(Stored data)
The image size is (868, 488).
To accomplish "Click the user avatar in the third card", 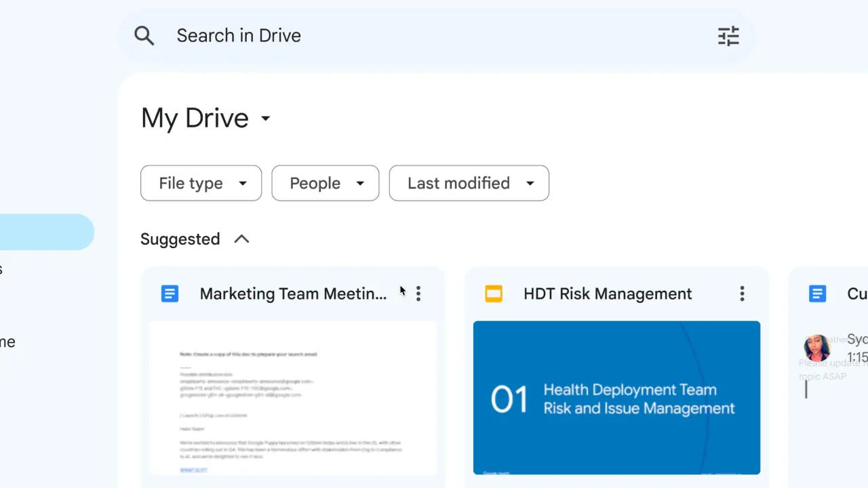I will coord(816,348).
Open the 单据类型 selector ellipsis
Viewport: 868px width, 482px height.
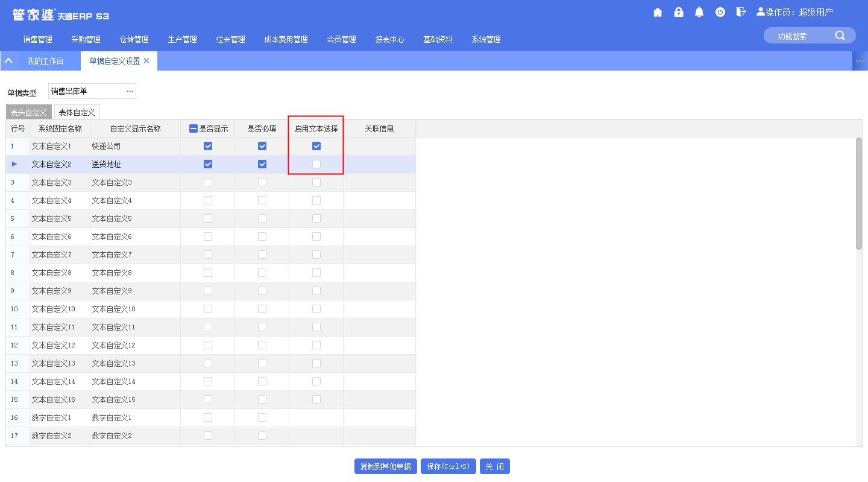(x=130, y=91)
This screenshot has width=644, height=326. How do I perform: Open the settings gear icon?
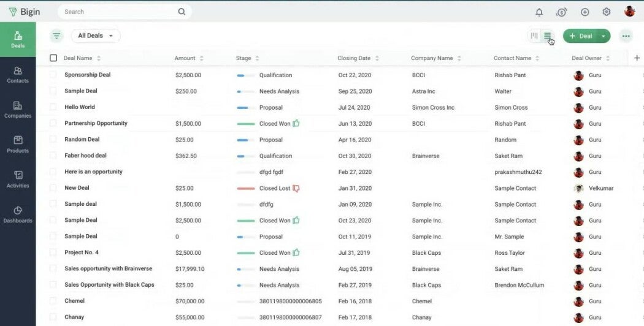pos(607,12)
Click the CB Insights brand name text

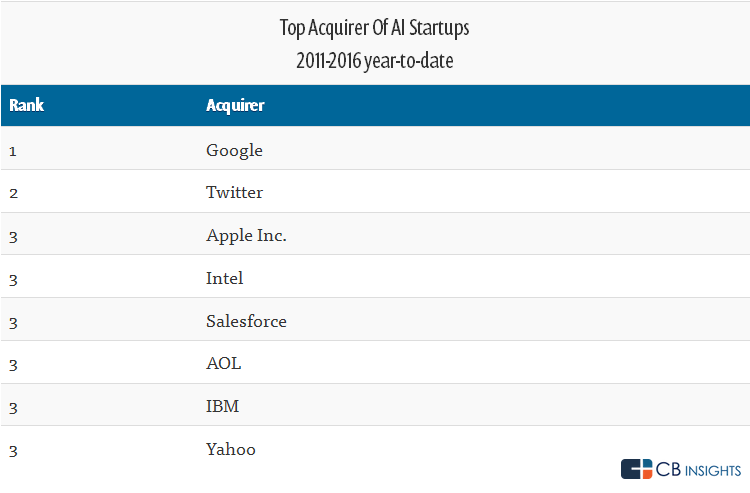point(698,470)
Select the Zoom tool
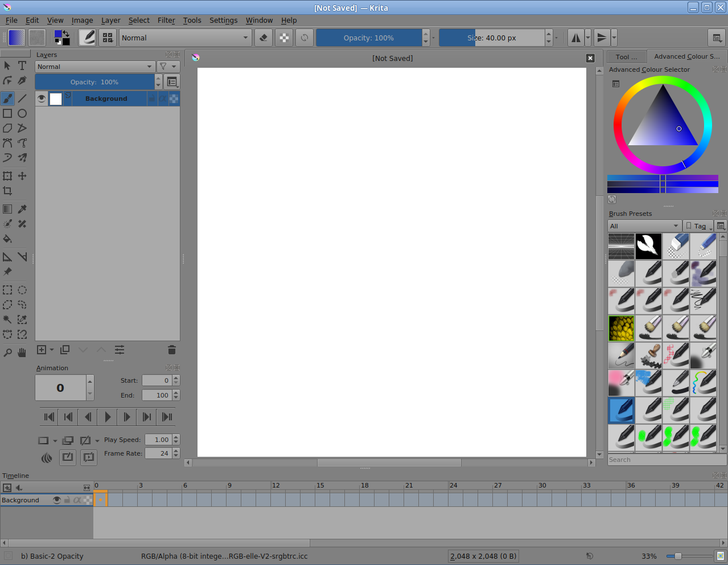Screen dimensions: 728x565 click(7, 353)
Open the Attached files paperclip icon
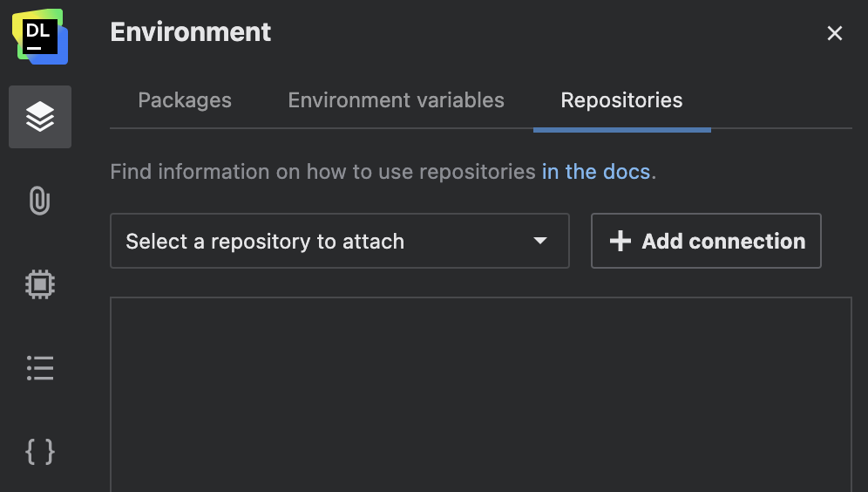The image size is (868, 492). [x=40, y=201]
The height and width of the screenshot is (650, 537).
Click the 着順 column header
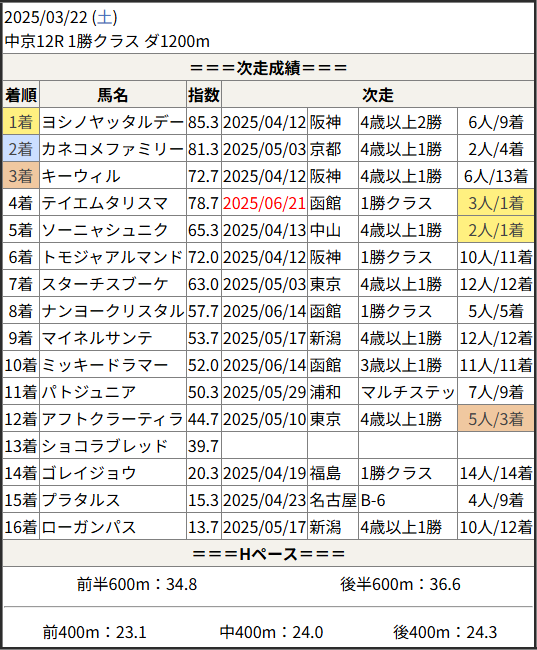21,95
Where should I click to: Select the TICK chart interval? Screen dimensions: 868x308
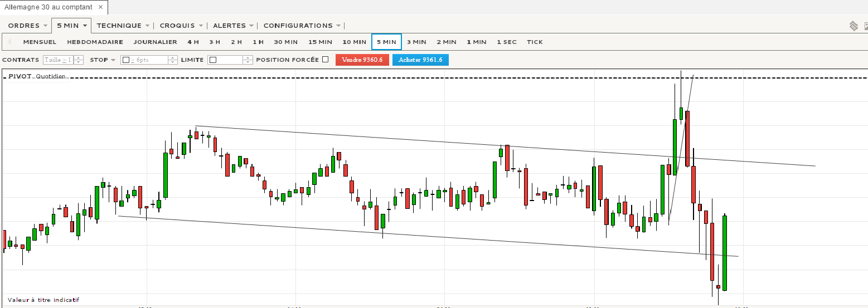point(535,42)
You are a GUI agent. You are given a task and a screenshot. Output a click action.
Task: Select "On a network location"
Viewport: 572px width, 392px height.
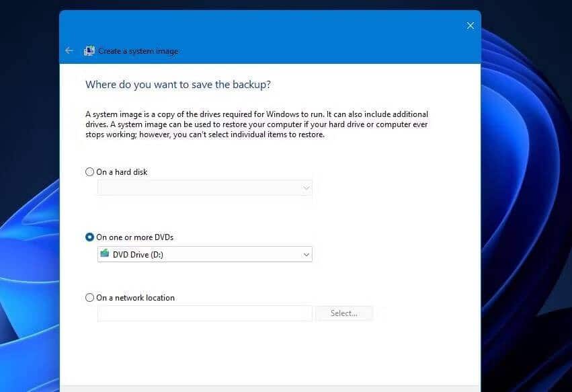[89, 298]
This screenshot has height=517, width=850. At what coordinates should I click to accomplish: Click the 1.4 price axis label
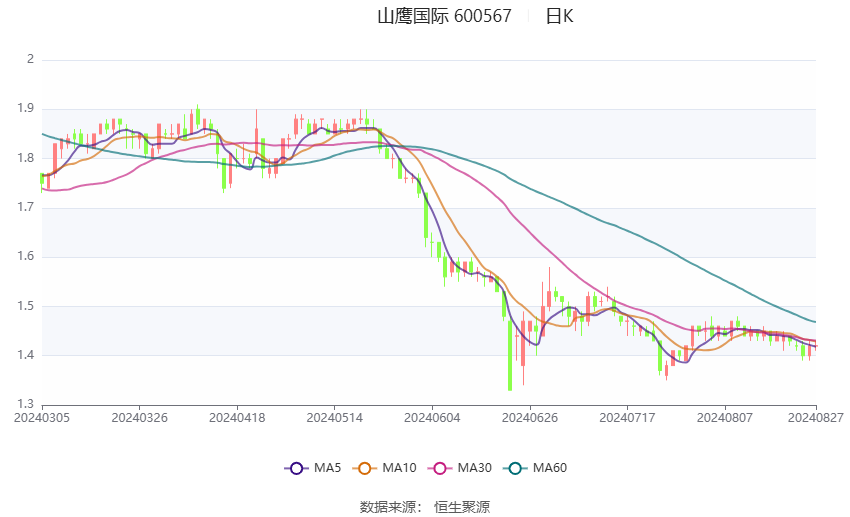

* **Task brief**
Pictures stay out of this copy. Retype exactly the lines from the one with "This screenshot has width=644, height=326." through the last line of the data, both ends included, and nothing more.

* **Problem solution**
This screenshot has width=644, height=326. How do I perform: Open the settings gear icon?
pos(607,12)
Click the CB Insights brand name text

point(698,470)
Select the Zoom tool
Screen dimensions: 728x565 click(7, 353)
Open the Attached files paperclip icon
The image size is (868, 492). [x=40, y=201]
The height and width of the screenshot is (650, 537).
Click the 着順 column header
21,95
Where should I click to: Select the TICK chart interval? Screen dimensions: 868x308
point(535,42)
You are a GUI agent. You are given a task and a screenshot. Output a click action.
Task: Select "On a network location"
Viewport: 572px width, 392px height.
[89, 298]
This screenshot has height=517, width=850. At what coordinates should I click to accomplish: Click the 1.4 price axis label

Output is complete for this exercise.